Avec ce numéro 8, les CROI maintiennent leur orientation interdisciplinaire et internationale. Consacré à des varia, il réunit six articles. Soulignons que les contributeurs sont, principalement, de jeunes chercheurs (Université de La Réunion ou de Stellenbosch) pour certains accompagnés de chercheurs confirmés.
Ainsi Sophien Horri, Thierry Malbert, Ségolène Meysonnier et Michel Spodenkiewicz ouvrent le numéro avec un article portant sur les pratiques thérapeutiques néo-traditionnelles d’un fundi (guérisseur traditionnel d’origine comorienne) en période de pandémie de covid-19. L’approche anthropologique est convoquée.
Mélodie Lherminez, François Taglioni et Christian Germanaz nous entraînent sur les chemins de pêcheurs de la côte occidentale de La Réunion. La question des usages est ainsi soulevée sur fond d’analyse de la maritimité des populations locales.
L’article de Thibaut Dubarry est consacré aux Tsotis, terme qui signifie « voyous » ou « gangsters » dans les townships sud-africains. Il explore le quotidien de ces groupes criminels dans les Cape Flats de Cape Town, la deuxième plus grande métropole d’Afrique du Sud. Ce faisant, il interroge le gangstérisme au sein des marginalités urbaines.
En outre, des chercheurs en droit et en économie de la zone (Université de La Réunion ou de Maurice) apportent leur contribution à ce huitième numéro.
Laurent Didier s’intéresse ainsi à la problématique de l’intégration commerciale des Petites économies insulaires en développement (PEID), en particulier de l’océan Indien, sous l’effet d’accords commerciaux préférentiels. À partir du modèle de gravité en commerce international et de données agrégées et désagrégées de flux commerciaux bilatéraux, portant sur des produits primaires, l’économiste évalue l’impact, sur la période 1962-2014, des accords commerciaux régionaux sur le commerce intra-zone de ces PEID. Il met en relief l’hétérogénéité des effets de tels accords selon la nature des relations concernées (Nord-Sud, Sud-Sud), le type d’accords en vigueur (non réciproques, réciproques) et les produits échangés (huile végétale, café et thé, sucre, fruits et légumes, produits de la pêche, etc.).
Hélène Pongérard-Payet analyse les grandes évolutions ainsi que les enjeux de la coopération territoriale européenne ou d’Interreg dans l’océan Indien des années 1990 à nos jours. Elle dévoile comment la politique de cohésion économique, sociale et territoriale de l’Union européenne permet aux régions ultrapériphériques de La Réunion et de Mayotte de tisser des liens avec les pays de leur environnement proche, en particulier les îles de l’Indianocéanie. À cette fin, les moyens financiers du Fonds européen de développement régional, l’évolution des cadres stratégiques et juridiques ainsi que les programmes Interreg V se déployant dans la zone sont passés en revue.

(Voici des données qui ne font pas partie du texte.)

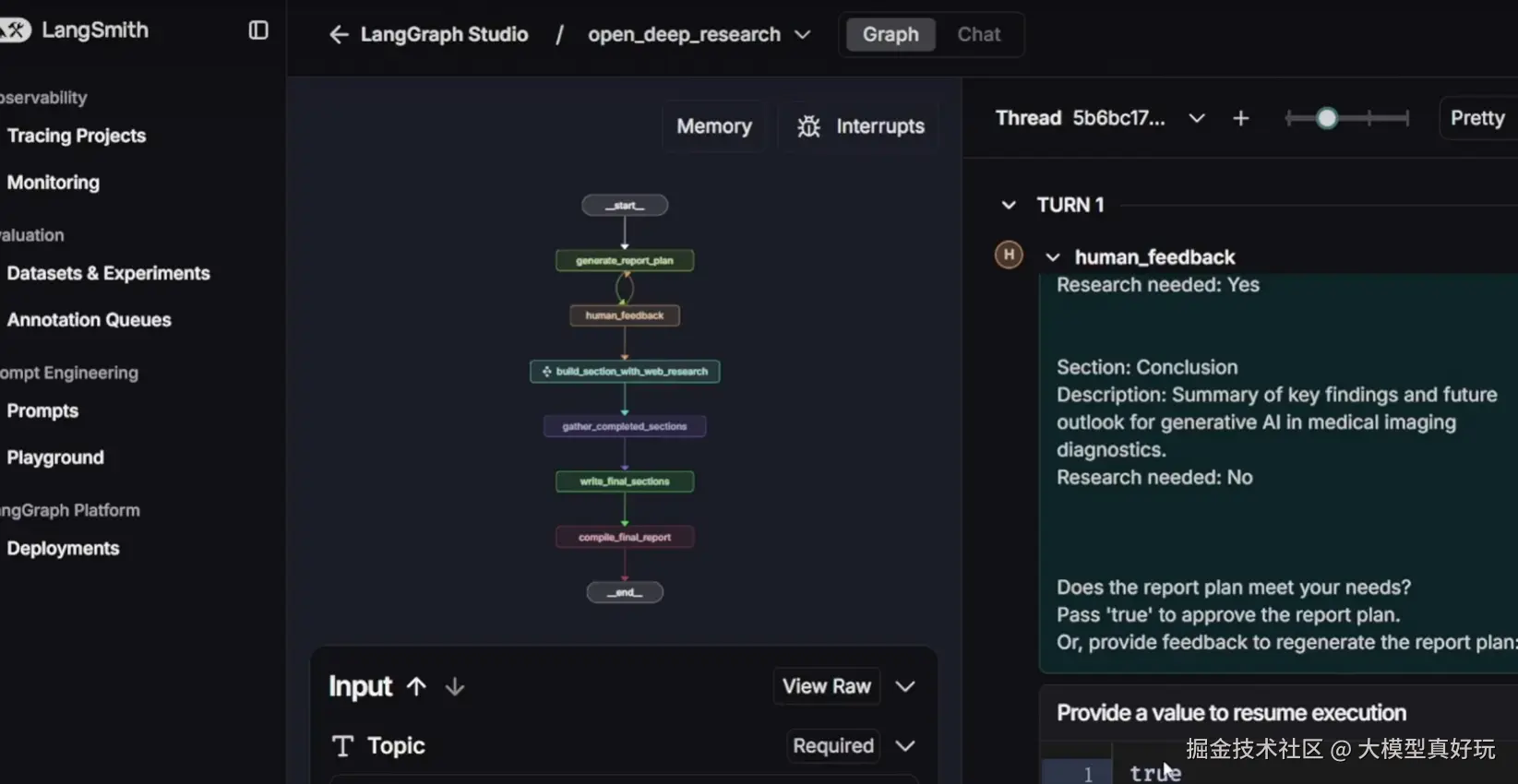The height and width of the screenshot is (784, 1518).
Task: Click the Input down arrow icon
Action: (x=455, y=686)
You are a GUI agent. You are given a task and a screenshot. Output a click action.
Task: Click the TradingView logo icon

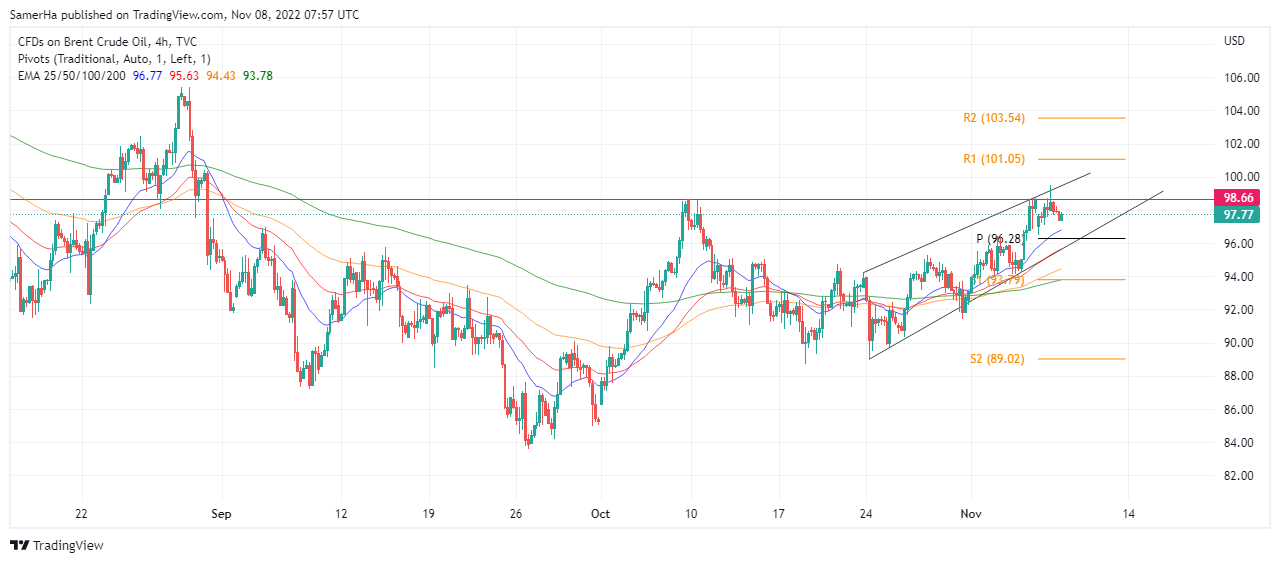[20, 545]
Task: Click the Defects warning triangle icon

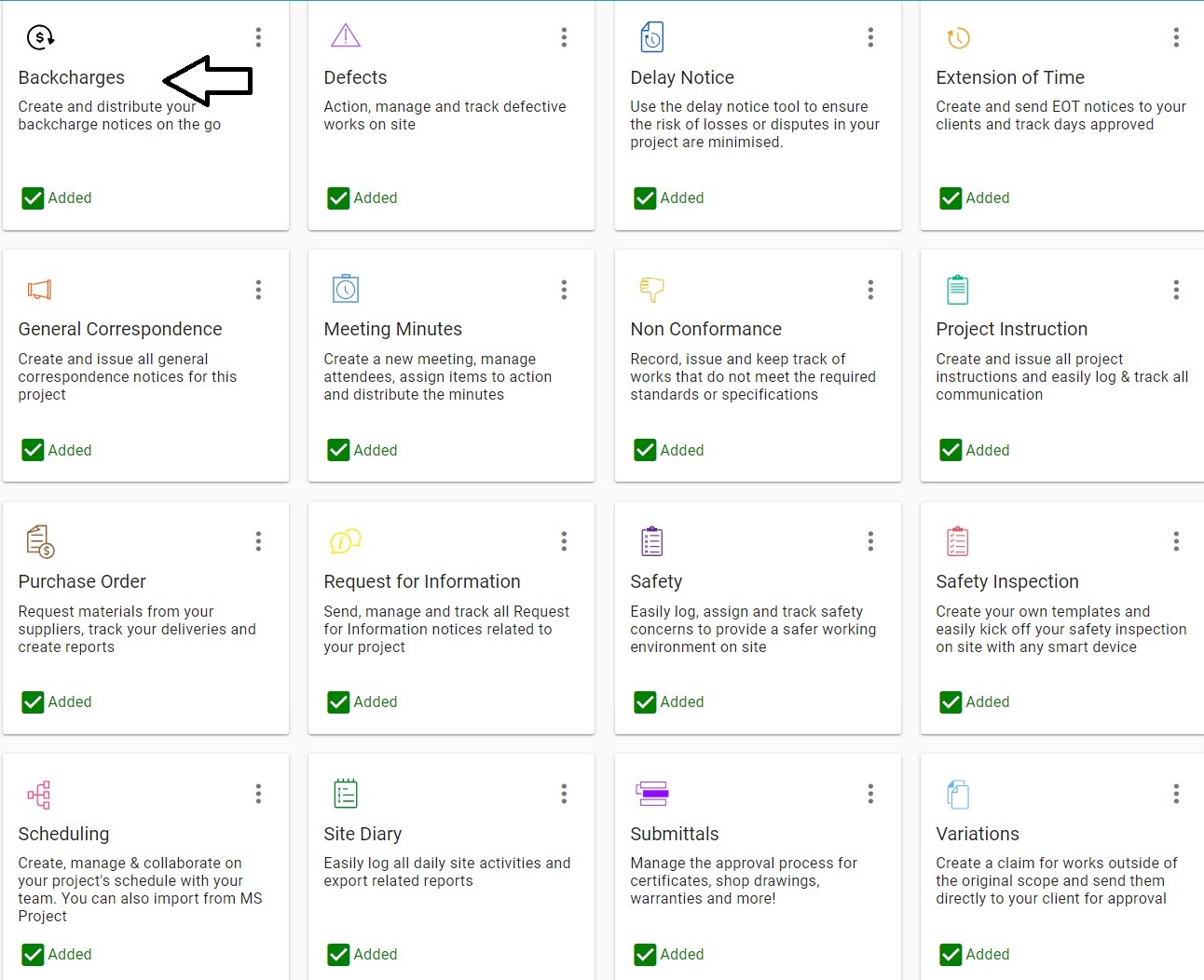Action: coord(346,36)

Dans un registre de civiliste, Goran Georgijevic s’efforce d’esquisser un régime juridique de l’amitié, à partir des règles éparpillées du Code civil mauricien et de la jurisprudence de la Cour suprême de Maurice, tout en s’appuyant sur le droit civil français, en sa qualité de persuasive authority en droit mauricien. Privilégiant la traditionnelle méthode analytique, il démontre que si l’amitié est source d’une certaine utilité financière pour l’un des amis, elle peut aussi se révéler contraignante, en donnant parfois lieu à un traitement moins favorable de la situation amicale, voire à l’exclusion de certaines protections légales.

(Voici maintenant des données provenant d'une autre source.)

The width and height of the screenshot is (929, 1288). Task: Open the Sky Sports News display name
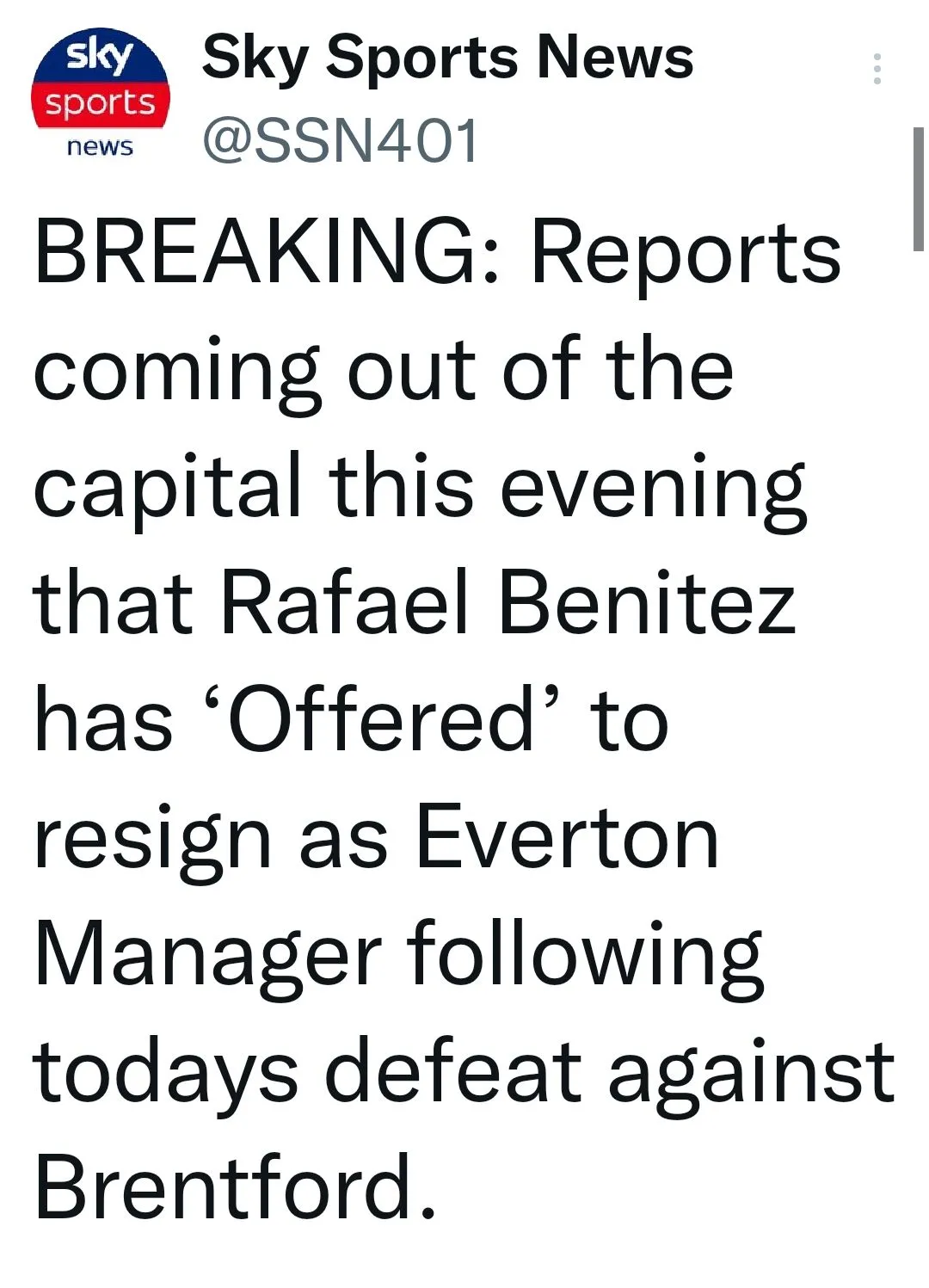pyautogui.click(x=447, y=58)
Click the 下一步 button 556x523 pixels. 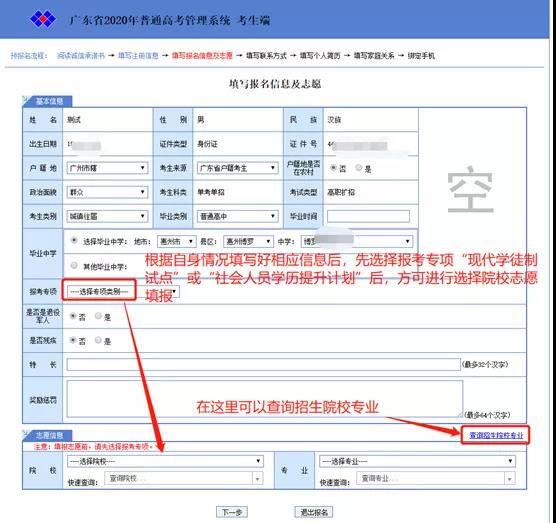point(232,512)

Ce numéro témoigne également de la volonté d’ouvrir le champ éditorial de la revue avec la rubrique Entretien. Deux enseignants-chercheurs de l’Université de La Réunion, Fabrice Folio, MCF-HDR en Géographie et Guilhem Armand, MCF-HDR en Lettres, nous apportent un éclairage sur leur recherche. Ils ont en commun, outre le fait d’œuvrer à la faculté des Lettres et Sciences Humaines, d’avoir récemment soutenu leur HDR : le 19 avril 2022 pour le premier et le 8 décembre 2020 pour le second. Cet « entretien » est l’occasion pour eux de revenir sur les éléments marquants de leur carrière et sur leur posture de chercheur.
Enfin, ce numéro propose une recension, réalisée par Serge Bouchet, de l’ouvrage dirigé par Jean-Michel Jauze, Définis-moi « l’Indianocéanie ». Il s’agit d’actes de colloque tenu à l’Université de La Réunion en octobre 2018, riche de réflexions sur cette aire émergente, de plus en plus présente dans les discours et projets politiques, culturels et identitaires.